Stranamente, non me lo aspettavo, accanto ai consensi, ho ricevuto molte critiche da persone che hanno pagato il riscatto, perché considerano questa proposta discriminatoria. È un errore, non solo dal punto di vista della solidarietà intergenerazionale, ma anche da un punto di vista economico-sociale. Infatti, il significato culturale di questa proposta è quello di affermare che il lavoro, la vita lavorativa, la carriera, iniziano prima del giorno, spesso ipotetico – in questa fase storica dei nostri giorni – del primo stipendio. Se abbiamo a cuore la dignità del lavoro, nella sua accezione più ampia, direi antropologica, questa proposta va in questa direzione. In essa, poi, vi è anche una conseguenza concreta, l’incentivazione a iscriversi all’università e a laurearsi in tempi brevi.
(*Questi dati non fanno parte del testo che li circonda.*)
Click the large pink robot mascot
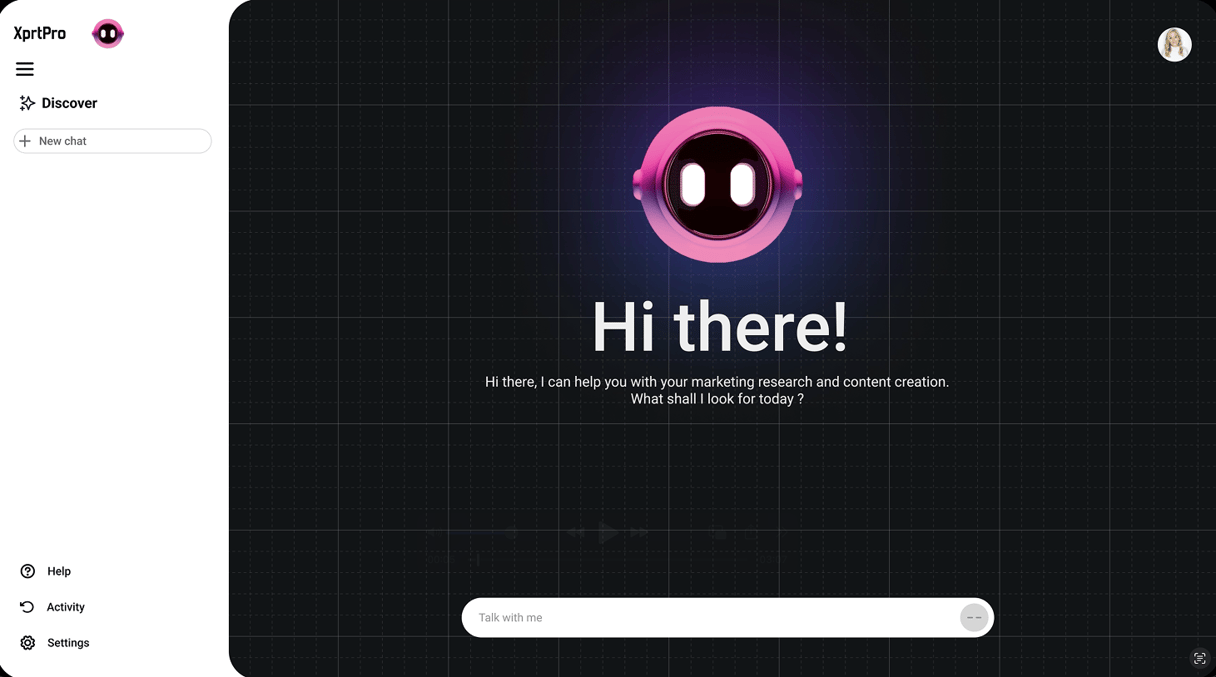 717,185
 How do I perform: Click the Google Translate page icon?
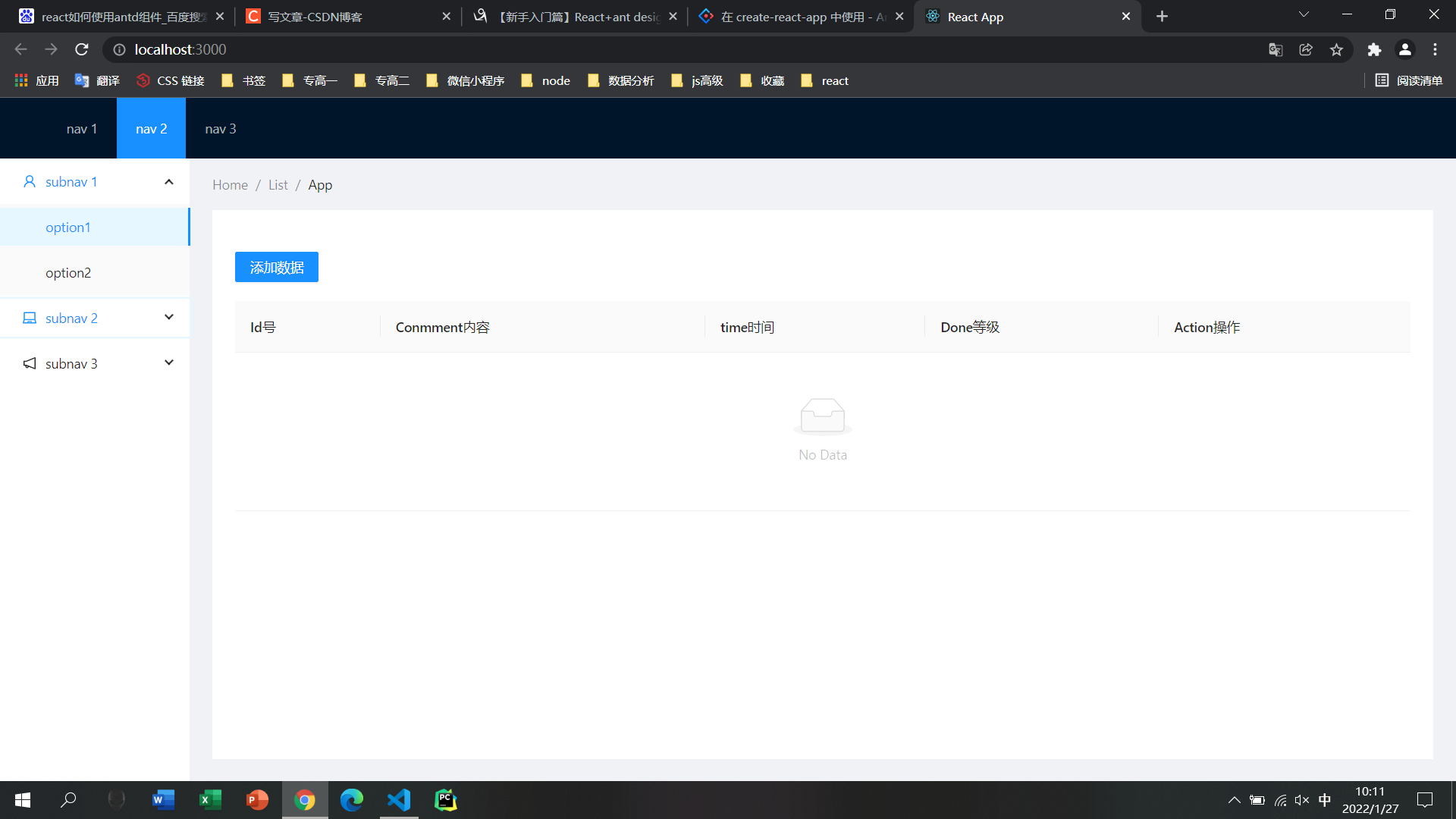(x=1276, y=49)
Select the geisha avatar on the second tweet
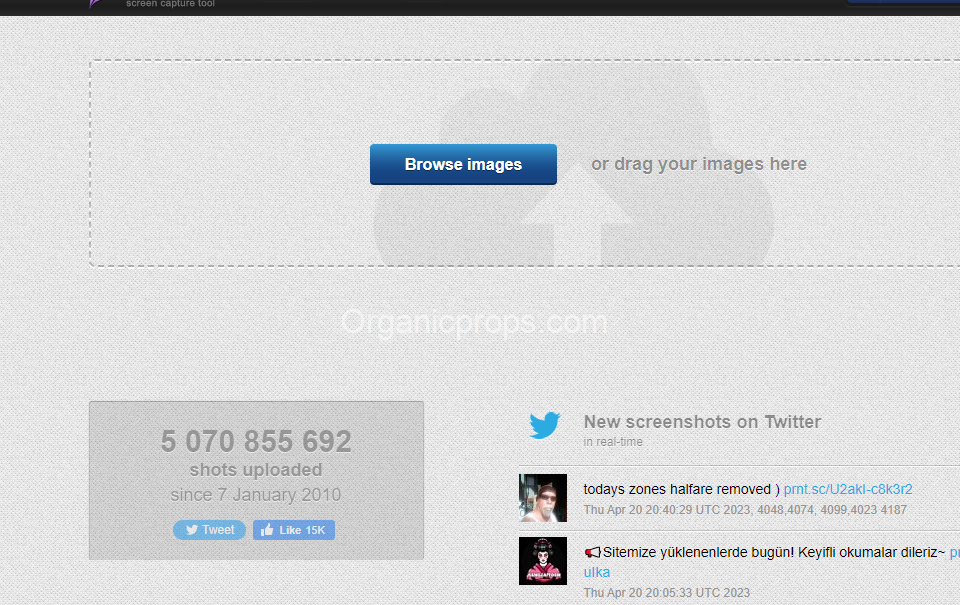This screenshot has width=960, height=605. click(543, 561)
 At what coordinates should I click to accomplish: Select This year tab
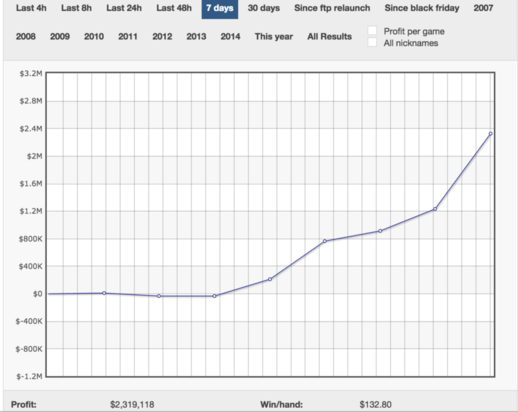coord(274,36)
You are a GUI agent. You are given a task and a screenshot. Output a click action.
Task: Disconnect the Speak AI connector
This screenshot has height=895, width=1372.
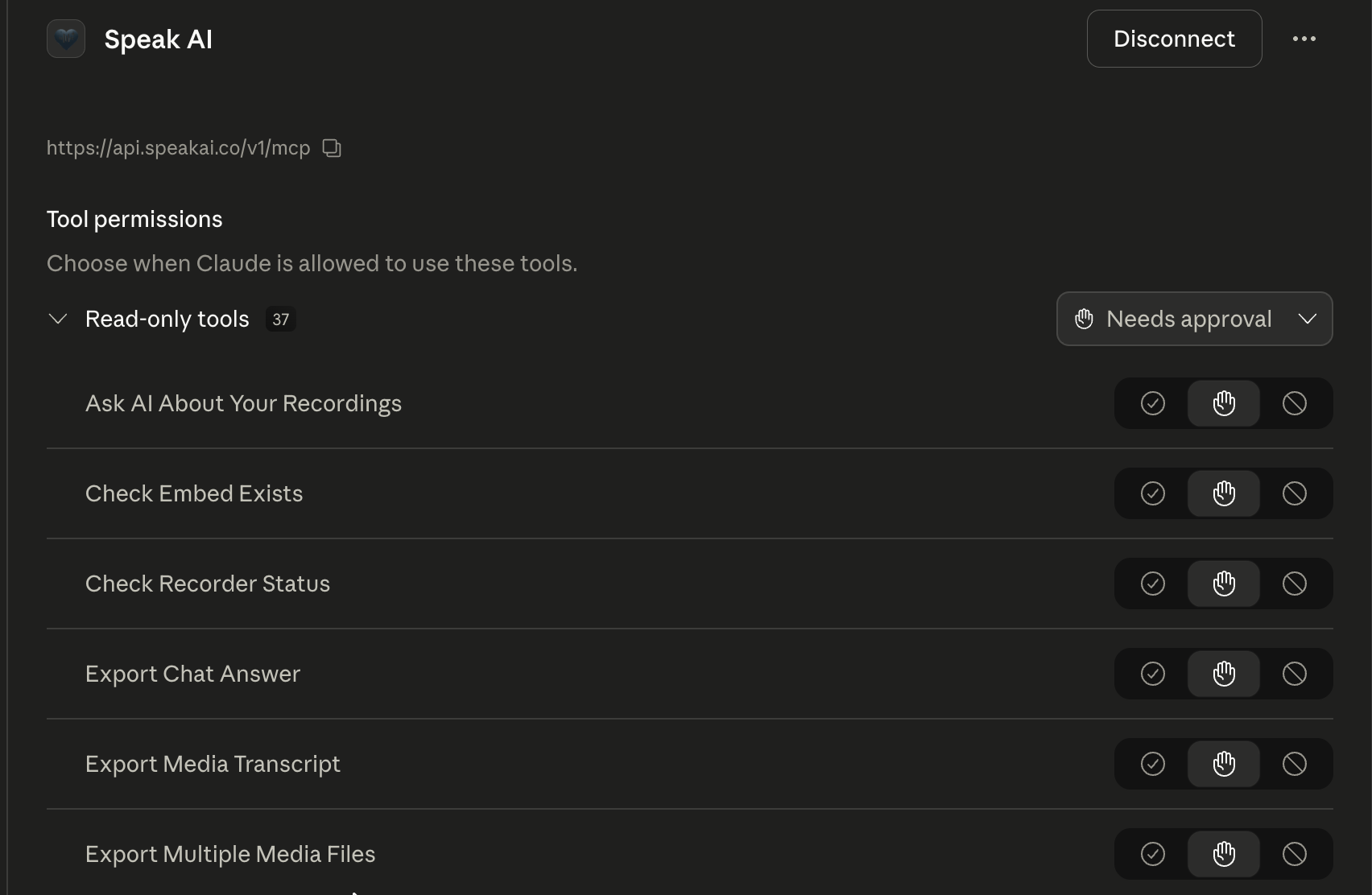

È poi necessario studiare misure che favoriscano l’ingresso e la permanenza dei millennials nel mondo del lavoro, mettendo a sistema le iniziative avviate dal governo Renzi con il jobs act. Si risponderebbe così a una duplice criticità: l’ingresso ritardato e l’intermittenza delle carriere lavorative. Nei mesi scorsi lo stesso presidente Inps, Tito Boeri, ha ricordato che gli sgravi contributivi introdotti nel 2014 hanno favorito la stabilizzazione di oltre 3 milioni di contratti, garantendo alla nuova platea di lavoratori una sfera multidimensionale di diritti (malattia, ferie, maternità ecc.). Si tratterebbe di favorire un meccanismo di rimodulazione della contribuzione che tenga conto della maturità fiscale dei lavoratori, riequilibrando la disparità figli/genitori.
UNA NUOVA SOLIDARIETÁ
Perché questo sistema integrato funzioni, è necessario favorire una cultura della redistribuzione solidaristica tra le generazioni, facendo comprendere che le misure di riequilibrio pensionistico non possono sempre essere volte a tutelare i diritti acquisiti. Nonostante il passaggio dal retributivo al contributivo, il sistema pensionistico italiano resta basato sul principio di ripartizione. Ciò vuol dire che le pensioni di oggi sono pagate con i contributi di chi svolge un’attività lavorativa. È questo meccanismo a rendere imprescindibile uno strumento di solidarietà intergenerazionale. In tal senso, solo a titolo esemplificativo, il contributo di solidarietà richiesto alle cosiddette pensioni d’oro – è necessario stabilire con coerenza e coraggio quali sono i criteri che determino questo limite (francamente 3mila euro lordi, importo di cui si è parlato, non è una pensione da ricchi!) – può diventare uno strumento di giustizia sociale a favore dei giovani, rispettando così anche la sentenza della Corte Costituzionale che lo ha considerato coerente solo se destinato a obiettivi predeterminati e limitati nel tempo. È da qui, da un terreno che inevitabilmente guarda al futuro e alla nostra idea di programmazione sociale, che può ripartire un patto generazionale fondato sulla solidarietà e l’uguaglianza.